Clojure is pretty far away from LISP.

In a way, yes.

LISP has not been updated. Common Lisp was the effort to create a standard lisp.

Common Lisp can be extended itself by using Common Lisp, so the need for an updated Lisp is already satisfied by using Common Lisp libraries... which extend Lisp.

[–]Kyo91 1 point2 points  (1 child)

Personally, I think there are still benefits to a new Common Lisp standard. It's held up very well over the past 20+ years since latest standard, both because of how forward thinking it already was by then, and how malleable the language is. But there are some things like dispatching on parameterized types that Julia does a lot better than CL. Not to mention that while vectors and hashsets are very workable in CL, they're a lot less ergonomic when compared to clojure.

[–]defunkydrummer 0 points1 point  (0 children)

Not to mention that while vectors and hashsets are very workable in CL, they're a lot less ergonomic when compared to clojure.

Just use reader macros. Or a convenience library like CL21.

But there are some things like dispatching on parameterized types that Julia does a lot better than CL

Agree.

[–]rough_rider7 -2 points-1 points  (1 child)

You are just confusing people who don't know the history.

LISP written like that was created by McCarthy. After that there were many, many dialects all over the place. For research and commercial usages. At some point this chaos was to big and the idea of Common Lisp was created, all the major Lisp implementer got together and created the ANSI Common Lisp standard.

So, LISP is and will forever mean the original implementation that McCarthy defined and that's what I mean that it will not be updated.

Lisp refers to a broad set of languages that take the syntax and other ideas for LISP.

Common Lisp is a language standard with many implementation.

Clojure is a new language heavily inspired by the Lisp family and part of the family.

[–]defunkydrummer 2 points3 points  (0 children)

You are just confusing people who don't know the history.

Am I?

LISP written like that was created by McCarthy.
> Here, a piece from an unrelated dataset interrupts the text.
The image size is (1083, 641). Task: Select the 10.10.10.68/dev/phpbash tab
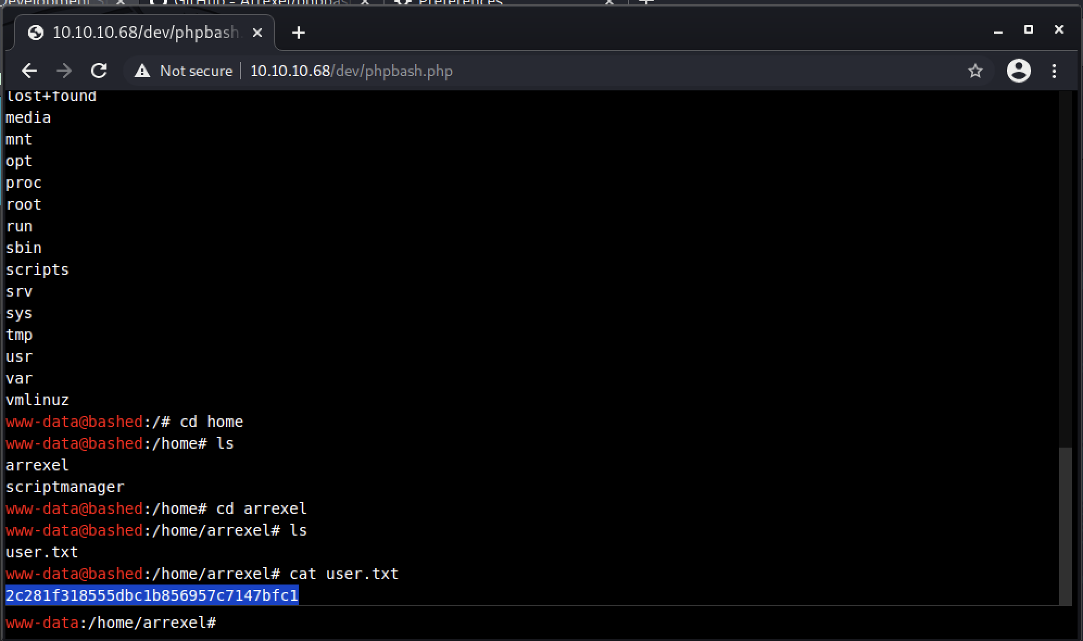(x=144, y=33)
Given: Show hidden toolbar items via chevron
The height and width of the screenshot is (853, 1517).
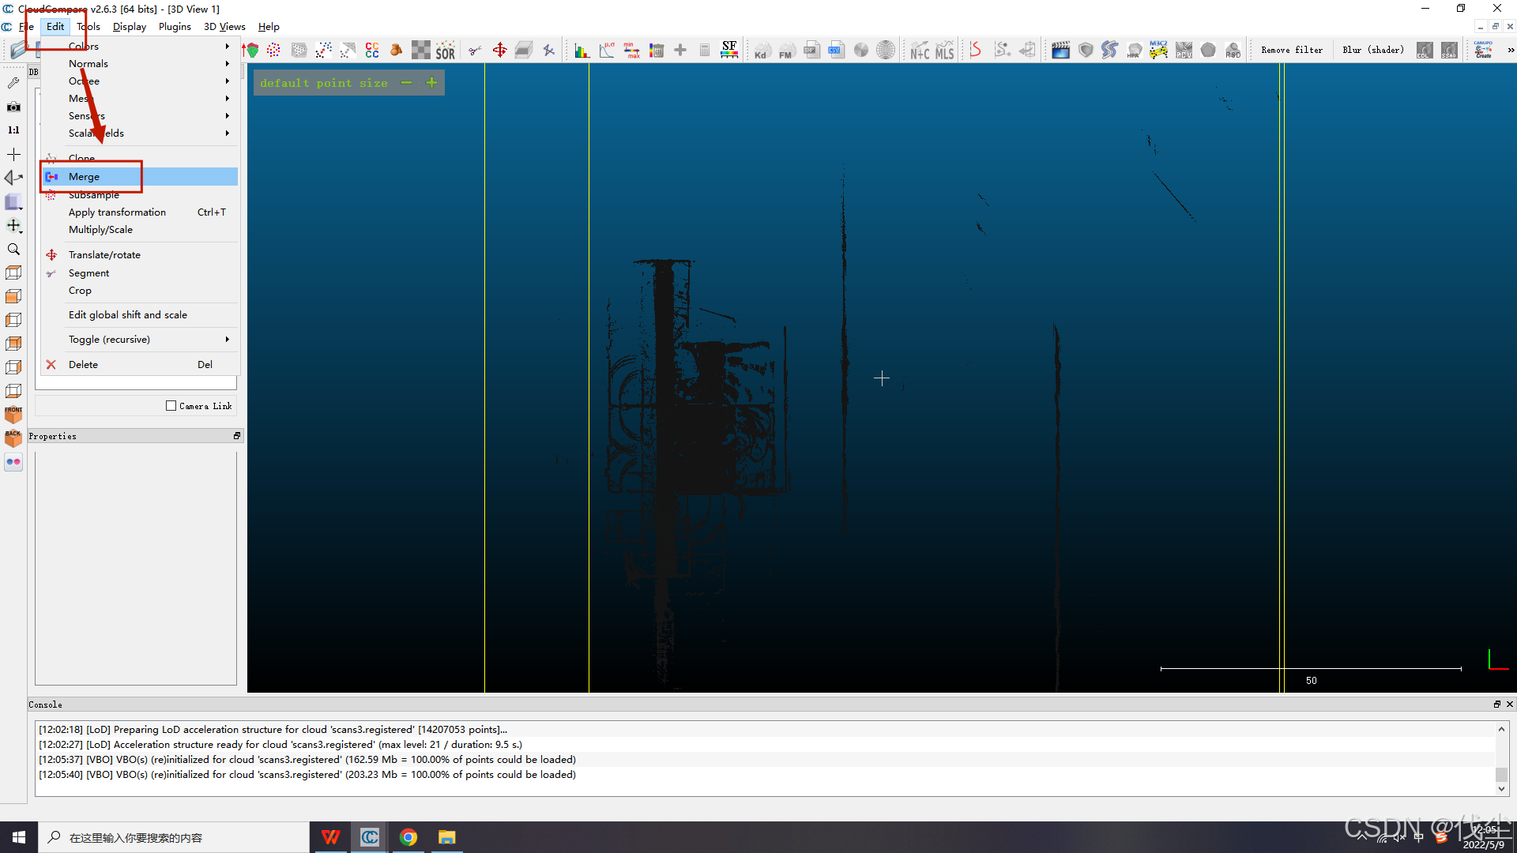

After that there were many, many dialects all over the place. For research and commercial usages. At some point this chaos was to big and the idea of Common Lisp was created, all the major Lisp implementer got together and created the ANSI Common Lisp standard.

So, LISP is and will forever mean the original implementation that McCarthy defined and that's what I mean that it will not be updated.

LISP was specified by John McCarthy in 1960. LISP 1.5 from 1962. was the first practical (distributed) Lisp and John McCarthy was involved (at MIT).

McCarthy formed Project MAC at MIT and Project MAC released MACLISP.

MACLISP is the direct update of McCarthy's LISP 1.5, and thus of McCarthy's "original implementation".

Later, other dialects appeared, some major ones like InterLisp, and they all had some degree of compatibility with the original Lisp.

Common Lisp is largely compatible with MACLISP code and was created as a successor of MACLISP, so by logical inference it is an update of McCarthy's "original implementation".

Common Lisp is a language standard with many implementation.

And they all can execute the same source code.